Mitral valve prolapse

A common congenital valvular abnormality characterized by transient non-angina chest pain with a typical midsystolic click murmur. Echocardiography is the best method for diagnosis. Most cases are asymptomatic and not in need of treatment.

Pulmonary hypertension (HTN)

History of chronic cardiovascular or pulmonary diseases; dull chest pain with symptoms and signs of right ventricular (RV) failure. Treat primary disease.


Gastric diseases

Gastroesophageal reflux disease--GERD (burning chest pain, acid reflux, bad taste, relief with antacids); stomach spasm; peptic ulcer disease--PUD (epigastric pain before or after eating). Complex treatment.
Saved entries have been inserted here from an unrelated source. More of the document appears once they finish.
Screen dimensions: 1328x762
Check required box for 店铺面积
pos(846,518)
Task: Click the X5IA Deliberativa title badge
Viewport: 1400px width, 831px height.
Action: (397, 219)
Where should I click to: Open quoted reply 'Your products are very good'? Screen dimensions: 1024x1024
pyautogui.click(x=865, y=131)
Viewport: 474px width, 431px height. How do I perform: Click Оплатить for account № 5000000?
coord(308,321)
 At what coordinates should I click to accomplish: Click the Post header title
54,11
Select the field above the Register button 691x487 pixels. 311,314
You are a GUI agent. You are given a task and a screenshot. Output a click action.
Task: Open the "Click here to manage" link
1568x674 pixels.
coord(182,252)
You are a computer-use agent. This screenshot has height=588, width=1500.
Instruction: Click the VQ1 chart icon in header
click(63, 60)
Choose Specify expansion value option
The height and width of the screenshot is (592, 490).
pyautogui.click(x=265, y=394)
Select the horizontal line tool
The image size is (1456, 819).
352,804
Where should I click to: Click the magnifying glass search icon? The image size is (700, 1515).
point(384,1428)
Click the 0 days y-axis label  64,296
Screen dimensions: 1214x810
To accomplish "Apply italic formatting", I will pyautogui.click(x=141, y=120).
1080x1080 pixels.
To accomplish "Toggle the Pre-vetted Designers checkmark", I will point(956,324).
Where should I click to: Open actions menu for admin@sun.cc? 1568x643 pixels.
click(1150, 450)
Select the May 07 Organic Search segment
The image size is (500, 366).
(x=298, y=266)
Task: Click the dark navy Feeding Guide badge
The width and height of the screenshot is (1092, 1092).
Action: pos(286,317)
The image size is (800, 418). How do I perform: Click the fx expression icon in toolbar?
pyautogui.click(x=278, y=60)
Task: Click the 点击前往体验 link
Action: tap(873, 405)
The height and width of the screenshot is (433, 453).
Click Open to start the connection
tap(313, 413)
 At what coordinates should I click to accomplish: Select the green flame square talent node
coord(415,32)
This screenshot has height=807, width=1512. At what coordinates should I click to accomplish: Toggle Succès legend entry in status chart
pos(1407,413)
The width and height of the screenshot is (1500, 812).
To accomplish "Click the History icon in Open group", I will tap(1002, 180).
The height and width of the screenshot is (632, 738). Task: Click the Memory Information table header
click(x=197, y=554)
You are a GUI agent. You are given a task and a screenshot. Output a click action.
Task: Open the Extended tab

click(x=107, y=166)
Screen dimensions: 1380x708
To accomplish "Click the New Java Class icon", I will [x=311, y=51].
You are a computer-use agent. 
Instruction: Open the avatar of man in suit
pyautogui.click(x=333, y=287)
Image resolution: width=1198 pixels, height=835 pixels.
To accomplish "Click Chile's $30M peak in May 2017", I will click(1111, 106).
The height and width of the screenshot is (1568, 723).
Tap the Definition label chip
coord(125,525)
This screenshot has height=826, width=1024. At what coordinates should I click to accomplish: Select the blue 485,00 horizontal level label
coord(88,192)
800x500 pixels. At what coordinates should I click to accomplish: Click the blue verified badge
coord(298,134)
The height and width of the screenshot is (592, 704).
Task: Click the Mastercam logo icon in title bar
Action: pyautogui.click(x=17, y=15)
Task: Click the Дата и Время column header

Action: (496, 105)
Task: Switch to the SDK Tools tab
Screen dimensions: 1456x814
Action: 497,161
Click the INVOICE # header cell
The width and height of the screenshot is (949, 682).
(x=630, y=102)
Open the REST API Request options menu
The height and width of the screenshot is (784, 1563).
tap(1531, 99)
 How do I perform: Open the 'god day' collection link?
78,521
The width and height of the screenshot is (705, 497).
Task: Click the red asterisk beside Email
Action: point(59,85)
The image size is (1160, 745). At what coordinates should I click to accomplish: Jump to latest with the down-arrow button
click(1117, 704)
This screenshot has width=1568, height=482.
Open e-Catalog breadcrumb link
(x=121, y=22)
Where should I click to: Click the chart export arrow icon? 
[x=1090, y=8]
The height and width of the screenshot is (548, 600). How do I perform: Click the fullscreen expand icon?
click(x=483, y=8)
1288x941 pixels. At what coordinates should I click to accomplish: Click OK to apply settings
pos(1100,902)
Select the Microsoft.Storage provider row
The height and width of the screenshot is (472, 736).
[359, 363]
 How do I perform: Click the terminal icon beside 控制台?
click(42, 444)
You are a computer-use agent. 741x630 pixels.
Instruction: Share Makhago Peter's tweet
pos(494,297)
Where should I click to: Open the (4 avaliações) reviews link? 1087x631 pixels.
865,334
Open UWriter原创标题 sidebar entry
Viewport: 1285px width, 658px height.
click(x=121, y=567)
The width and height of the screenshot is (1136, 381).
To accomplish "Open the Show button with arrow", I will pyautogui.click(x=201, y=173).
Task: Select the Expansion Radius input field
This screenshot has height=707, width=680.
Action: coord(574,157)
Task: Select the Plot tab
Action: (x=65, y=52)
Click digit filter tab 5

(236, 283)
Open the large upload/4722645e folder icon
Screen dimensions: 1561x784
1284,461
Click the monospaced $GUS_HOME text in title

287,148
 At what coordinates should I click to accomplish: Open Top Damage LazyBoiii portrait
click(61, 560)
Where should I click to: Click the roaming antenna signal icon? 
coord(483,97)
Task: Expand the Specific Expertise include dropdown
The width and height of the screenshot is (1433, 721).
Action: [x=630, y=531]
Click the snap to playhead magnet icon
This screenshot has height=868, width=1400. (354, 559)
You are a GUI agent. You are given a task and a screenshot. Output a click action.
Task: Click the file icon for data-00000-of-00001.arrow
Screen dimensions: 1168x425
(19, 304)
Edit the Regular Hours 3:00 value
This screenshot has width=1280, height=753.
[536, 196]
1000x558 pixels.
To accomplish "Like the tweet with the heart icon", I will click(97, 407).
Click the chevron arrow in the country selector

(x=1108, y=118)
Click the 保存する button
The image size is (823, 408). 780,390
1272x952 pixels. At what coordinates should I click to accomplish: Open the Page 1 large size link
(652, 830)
Post-meal persisting sharp epigastric pain radiating to the back, with nausea, vomiting, fever, and increased amylase and lipase levels. Complex treatment.

Gallbladder disease

Post-meal right upper quadrant (RUQ) abdominal pain with tenderness, nausea, vomiting, and/or jaundice usually in a middle-aged obese woman. Complex treatment.

Hiatal hernia

Burning chest or epigastric pain; nausea, vomiting; reflux of food; relief with antacids; surgery may be needed.